The result of nearly six months of improvements are catalogued in the release notes.

However here I’d like to talk about the strategic vision and highlight specific new go to features that make a difference for exchange schema designers and with a focus on the NIEM community.

So why is this a foundation version? Basically the new drag and drop designer tool allows you to tailor your own dictionary collection of components and then simply select and position those into your resulting exchange structure.  This is true global reuse enabled from a canonical domain dictionary collection.

So instead of grappling with XSD Schema syntax, or UML model nuances – this is straightforward direct WYSIWYG visual engineering – using familiar sets of business components.  Then the toolkit writes the complex XSD Schema for you, along with test samples, documentation, XMI/UML models, Mindmaps and more.

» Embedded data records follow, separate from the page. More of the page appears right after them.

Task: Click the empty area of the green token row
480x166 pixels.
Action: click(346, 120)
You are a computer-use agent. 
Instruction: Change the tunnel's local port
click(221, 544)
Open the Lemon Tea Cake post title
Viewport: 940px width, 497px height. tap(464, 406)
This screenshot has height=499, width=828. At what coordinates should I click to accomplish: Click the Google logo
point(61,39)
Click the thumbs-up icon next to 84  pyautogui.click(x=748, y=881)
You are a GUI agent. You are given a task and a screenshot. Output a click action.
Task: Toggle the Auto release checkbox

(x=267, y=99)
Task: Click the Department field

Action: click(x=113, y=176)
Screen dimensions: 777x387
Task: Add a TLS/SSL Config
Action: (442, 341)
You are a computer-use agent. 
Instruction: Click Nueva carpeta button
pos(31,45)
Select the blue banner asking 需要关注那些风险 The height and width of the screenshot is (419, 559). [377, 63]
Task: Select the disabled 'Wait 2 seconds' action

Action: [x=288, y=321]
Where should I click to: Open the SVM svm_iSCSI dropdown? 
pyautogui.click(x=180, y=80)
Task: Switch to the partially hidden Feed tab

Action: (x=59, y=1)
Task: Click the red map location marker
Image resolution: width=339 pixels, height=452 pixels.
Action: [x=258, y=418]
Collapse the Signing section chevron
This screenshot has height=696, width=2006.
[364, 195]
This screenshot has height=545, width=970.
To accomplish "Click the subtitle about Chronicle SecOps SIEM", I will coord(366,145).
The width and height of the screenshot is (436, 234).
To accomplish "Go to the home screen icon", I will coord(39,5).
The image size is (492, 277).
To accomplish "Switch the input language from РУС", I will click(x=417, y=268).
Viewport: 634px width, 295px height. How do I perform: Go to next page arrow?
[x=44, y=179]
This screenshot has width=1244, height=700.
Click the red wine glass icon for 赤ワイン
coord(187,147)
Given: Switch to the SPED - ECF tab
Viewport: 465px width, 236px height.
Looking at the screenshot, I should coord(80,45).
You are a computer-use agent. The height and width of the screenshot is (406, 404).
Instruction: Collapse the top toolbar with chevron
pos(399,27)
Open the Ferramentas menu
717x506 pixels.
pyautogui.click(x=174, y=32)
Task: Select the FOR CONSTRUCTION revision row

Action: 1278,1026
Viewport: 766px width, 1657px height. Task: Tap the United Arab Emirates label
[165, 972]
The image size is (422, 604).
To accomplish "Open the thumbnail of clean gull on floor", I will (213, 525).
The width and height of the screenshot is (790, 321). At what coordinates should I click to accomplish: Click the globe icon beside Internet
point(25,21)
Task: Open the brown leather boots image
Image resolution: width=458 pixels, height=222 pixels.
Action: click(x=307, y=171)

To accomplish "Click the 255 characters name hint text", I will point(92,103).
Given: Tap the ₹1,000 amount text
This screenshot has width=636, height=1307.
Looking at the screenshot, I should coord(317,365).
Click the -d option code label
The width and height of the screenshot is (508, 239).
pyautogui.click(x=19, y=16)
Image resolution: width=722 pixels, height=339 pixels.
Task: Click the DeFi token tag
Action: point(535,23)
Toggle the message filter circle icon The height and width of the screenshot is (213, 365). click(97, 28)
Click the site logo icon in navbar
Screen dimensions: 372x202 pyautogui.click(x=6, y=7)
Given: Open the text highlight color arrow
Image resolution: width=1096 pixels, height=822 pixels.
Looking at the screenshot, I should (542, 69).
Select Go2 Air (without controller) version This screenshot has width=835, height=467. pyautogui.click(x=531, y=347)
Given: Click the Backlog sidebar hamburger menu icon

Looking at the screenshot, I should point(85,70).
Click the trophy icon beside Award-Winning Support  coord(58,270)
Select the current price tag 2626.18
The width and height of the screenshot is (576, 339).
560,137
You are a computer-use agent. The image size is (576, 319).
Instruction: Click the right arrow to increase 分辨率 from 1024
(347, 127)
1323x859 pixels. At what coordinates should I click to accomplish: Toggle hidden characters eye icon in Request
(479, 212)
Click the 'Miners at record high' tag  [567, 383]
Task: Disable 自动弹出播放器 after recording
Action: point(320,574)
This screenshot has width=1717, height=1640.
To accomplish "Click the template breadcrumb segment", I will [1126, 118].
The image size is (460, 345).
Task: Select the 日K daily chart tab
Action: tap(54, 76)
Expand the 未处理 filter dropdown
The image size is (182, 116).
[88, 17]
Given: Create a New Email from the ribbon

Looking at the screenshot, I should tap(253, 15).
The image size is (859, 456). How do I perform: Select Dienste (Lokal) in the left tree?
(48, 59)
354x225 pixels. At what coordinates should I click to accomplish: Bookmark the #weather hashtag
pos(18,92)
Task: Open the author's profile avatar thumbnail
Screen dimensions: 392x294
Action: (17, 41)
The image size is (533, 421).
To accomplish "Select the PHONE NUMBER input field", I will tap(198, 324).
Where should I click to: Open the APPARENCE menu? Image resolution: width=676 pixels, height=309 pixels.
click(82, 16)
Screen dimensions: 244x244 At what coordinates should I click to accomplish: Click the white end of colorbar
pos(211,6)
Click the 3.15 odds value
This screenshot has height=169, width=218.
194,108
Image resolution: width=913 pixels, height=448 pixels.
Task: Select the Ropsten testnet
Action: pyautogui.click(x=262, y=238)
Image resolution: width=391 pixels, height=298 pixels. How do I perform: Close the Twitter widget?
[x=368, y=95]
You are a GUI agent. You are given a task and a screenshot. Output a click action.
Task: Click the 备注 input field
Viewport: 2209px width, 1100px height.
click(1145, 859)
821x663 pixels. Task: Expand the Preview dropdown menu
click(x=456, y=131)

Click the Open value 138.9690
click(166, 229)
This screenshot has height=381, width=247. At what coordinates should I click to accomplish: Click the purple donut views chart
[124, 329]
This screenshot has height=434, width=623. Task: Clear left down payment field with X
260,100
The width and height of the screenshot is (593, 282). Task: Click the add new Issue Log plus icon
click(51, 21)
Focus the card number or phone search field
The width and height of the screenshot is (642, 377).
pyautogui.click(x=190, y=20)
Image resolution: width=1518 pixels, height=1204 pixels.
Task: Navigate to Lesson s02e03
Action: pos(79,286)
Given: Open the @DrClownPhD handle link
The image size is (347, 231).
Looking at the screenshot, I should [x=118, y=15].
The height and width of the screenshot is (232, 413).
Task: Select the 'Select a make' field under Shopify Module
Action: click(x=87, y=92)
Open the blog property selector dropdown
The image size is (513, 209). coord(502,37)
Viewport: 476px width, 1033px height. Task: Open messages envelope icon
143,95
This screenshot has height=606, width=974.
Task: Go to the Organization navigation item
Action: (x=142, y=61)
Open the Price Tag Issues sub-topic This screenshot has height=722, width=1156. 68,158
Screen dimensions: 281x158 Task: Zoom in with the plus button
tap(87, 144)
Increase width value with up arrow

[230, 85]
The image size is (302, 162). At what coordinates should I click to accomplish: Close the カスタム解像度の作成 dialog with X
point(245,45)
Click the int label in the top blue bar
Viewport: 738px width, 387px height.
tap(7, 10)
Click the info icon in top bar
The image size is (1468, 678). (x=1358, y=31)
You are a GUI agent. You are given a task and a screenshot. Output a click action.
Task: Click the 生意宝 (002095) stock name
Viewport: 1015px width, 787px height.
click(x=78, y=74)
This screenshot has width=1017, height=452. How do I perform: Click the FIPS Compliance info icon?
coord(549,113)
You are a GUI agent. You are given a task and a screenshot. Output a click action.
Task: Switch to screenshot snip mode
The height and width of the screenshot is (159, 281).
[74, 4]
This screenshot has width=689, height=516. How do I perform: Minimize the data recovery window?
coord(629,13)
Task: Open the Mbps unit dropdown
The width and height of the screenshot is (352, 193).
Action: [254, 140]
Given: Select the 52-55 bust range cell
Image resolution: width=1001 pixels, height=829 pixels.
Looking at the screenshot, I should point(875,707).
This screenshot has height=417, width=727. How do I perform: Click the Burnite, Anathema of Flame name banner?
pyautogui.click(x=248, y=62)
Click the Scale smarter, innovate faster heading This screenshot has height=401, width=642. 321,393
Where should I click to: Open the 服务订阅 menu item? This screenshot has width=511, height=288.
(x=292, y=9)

So how do you get a set of business components?  The toolkit allows you to harvest these from existing schema collections or enterprise data models, or as in the case of NIEM, existing domain dictionary collections.

I’ve been using this for the latest IEEE/OASIS/NIST initiative on a Common Data Format (CDF) for elections management systems.  So you can download those from OASIS and see how this can transform how you build actual business exchanges – improving the quality, consistency and usability – and dramatically allowing automated generation of artifacts you only dreamed of before – such as a model of your entire major exchange collection components.

So what we have here is a foundation version – setting the scene and the basis for changing how people can generate and manage information exchanges.  A foundation built using the OASIS CAM standard combined with aspects of the NIEM Naming and Design Rules and the UN/CEFACT Core Components specifications and emerging work on OASIS CIQ name and address and ANSI/ISO code list schema.

We still have a raft of work to do to integrate this into SOA best practices and extend the dictionary capabilities to assist true community development.  Answering questions such as:
- How good is my canonical component collection?
- How much reuse is really occurring?
- What inconsistencies and extensions are there in the dictionary components?

Expect us to begin tackling these areas now that the foundation is in place. The immediate need is to develop training and self-start materials – so we will be focusing there for the next couple of months and especially leading up to the IJIS industry event in July in New Jersey, and the NIEM NTE event in August in Philadelphia.


Friday, March 18, 2011

NIEM, GCN and Semantics

GCN today published an article on NIEM and Semantics which provide some useful background.

The article poses plenty of questions but without too many concrete answers.  Look for more detailed examination of topics of interest here in the coming weeks.

Sunday, March 6, 2011

Welcome to XML Orb - our focus explained

Not all XML is created equal. 

For example the NIEM initiative (National Information Exchange Model) for information exchange seeks to create interoperability and reuse guidelines for intra-governmental exchanges.  The challenge then is knowing how well the XML being used for NIEM purposes is actually delivering on the desired executive mission statements.  How well do the engineered XML exchanges align to the modelling view of the information domains?  Above all, how can all this be made simpler and more comprehensible, consistent and reliable.

The goal here at the XML-Orb is to provide insights into all these things XML to help foster better, faster and simpler ways to leverage XML and engineer solutions.  Adhering to the important original tenets underpinning XML.

XML is a block of clay that you can mold and tailor to suit your needs, and of course there is endless amounts of XML other people have likewise purposed.

Remember XML is not just about data, but processes, rules, forms, control, configuration, security, semantics, dictionaries, mapping, simulation and model representations to name just a few uses.

The XML-Orb helps make sense of XML without you requiring a PhD to decipher the theory, specifications, intentions and purpose.  Providing practical examples to illustrate the concepts and promote informed discussion.